Garbage Dreams

Teenage Wasteland: Doc Soup Screens Garbage Dreams

In Garbage Dreams, the March 17th installment of the Doc Soup screening series, filmmaker Mai Iskander follows three teen boys raised on the outskirts of Cairo - literally in a dump. Their community, the Zaballeen, has an economy that relies entirely on the collection, sorting, washing, and reselling of rubbish... and I thought opportunities were limited as a kid growing up in Northern Ontario.

Turns out some 60,000 Coptic Christians survive by recycling trash in Egypt. They go by the name Zaballeen (which translates to "garbage people"). They eat, sleep, play, work, and live surrounded by piles of garbage.
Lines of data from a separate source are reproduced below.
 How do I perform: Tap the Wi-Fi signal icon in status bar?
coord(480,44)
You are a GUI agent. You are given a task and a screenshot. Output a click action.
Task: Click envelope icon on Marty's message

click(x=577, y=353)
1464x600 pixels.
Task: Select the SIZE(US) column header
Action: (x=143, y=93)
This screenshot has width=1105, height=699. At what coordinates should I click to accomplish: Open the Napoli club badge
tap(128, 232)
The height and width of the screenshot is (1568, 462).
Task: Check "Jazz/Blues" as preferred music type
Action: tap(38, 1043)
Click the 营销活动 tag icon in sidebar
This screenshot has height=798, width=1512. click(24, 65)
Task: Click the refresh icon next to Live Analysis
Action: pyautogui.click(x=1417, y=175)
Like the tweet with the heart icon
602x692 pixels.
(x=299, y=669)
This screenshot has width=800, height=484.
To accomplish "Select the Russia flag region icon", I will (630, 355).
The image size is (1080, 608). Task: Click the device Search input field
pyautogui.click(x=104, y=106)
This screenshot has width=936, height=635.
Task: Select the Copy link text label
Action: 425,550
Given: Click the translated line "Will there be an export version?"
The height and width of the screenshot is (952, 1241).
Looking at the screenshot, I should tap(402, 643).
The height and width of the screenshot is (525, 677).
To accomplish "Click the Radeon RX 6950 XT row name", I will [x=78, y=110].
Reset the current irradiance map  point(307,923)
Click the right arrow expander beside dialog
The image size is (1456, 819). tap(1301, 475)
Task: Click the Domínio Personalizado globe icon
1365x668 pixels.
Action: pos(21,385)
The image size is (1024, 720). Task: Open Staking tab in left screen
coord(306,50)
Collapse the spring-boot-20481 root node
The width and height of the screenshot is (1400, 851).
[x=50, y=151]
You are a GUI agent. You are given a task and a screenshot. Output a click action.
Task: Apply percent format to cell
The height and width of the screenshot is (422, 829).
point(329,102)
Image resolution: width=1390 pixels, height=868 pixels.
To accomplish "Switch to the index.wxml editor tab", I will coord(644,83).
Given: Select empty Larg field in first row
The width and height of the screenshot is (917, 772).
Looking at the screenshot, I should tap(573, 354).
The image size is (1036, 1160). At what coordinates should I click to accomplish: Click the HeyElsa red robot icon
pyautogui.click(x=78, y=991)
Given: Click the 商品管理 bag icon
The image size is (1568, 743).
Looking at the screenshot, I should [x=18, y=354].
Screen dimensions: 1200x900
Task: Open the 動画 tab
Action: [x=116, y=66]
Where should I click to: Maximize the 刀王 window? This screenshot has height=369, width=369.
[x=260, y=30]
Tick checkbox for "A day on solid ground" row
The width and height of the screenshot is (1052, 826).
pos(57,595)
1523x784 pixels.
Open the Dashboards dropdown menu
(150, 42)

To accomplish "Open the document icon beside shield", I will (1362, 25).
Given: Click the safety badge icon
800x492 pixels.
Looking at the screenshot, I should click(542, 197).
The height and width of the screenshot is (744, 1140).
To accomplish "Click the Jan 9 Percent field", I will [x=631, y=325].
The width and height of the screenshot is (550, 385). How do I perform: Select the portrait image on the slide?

Although I've seen docs about this intriguing culture before, Mai Iskander (who will be present for a Q & A after the screening) takes on the subject with greater depth as a coming of age story. Shot over the course of four years, Garbage Dreams captures not only the Zaballeen lifestyle, but the formative teen years when these three boys are faced with taking responsibility for their families while the industry shifts their work to multinational garbage disposal companies.

Throughout the film, the grit and grind is tempered with the boys' hopes and dreams for the future.

And over at Hot Docs, there is only one Doc Soup screening left to warm us up for North America's largest documentary festival - kicking off on April 29, 2010. The documentary Box Office opens today on the lower level of Hazelton Lanes (55 Avenue Road). Early bird passes are available for one more week (until March 22, you get two additional tickets).

Oh, and the full 17th annual Hot Docs lineup with 170+ documentaries from Canada and around the world will be announced next Tuesday, March 23, 2010.

Garbage Dreams screens Wednesday, March 17, 2010 at the Bloor Cinema. Advance tickets for the 6:30 pm screening are now sold out, but may be available at the door on the night of the screening. Tickets for the 9:15 pm screening are $12 in advance online.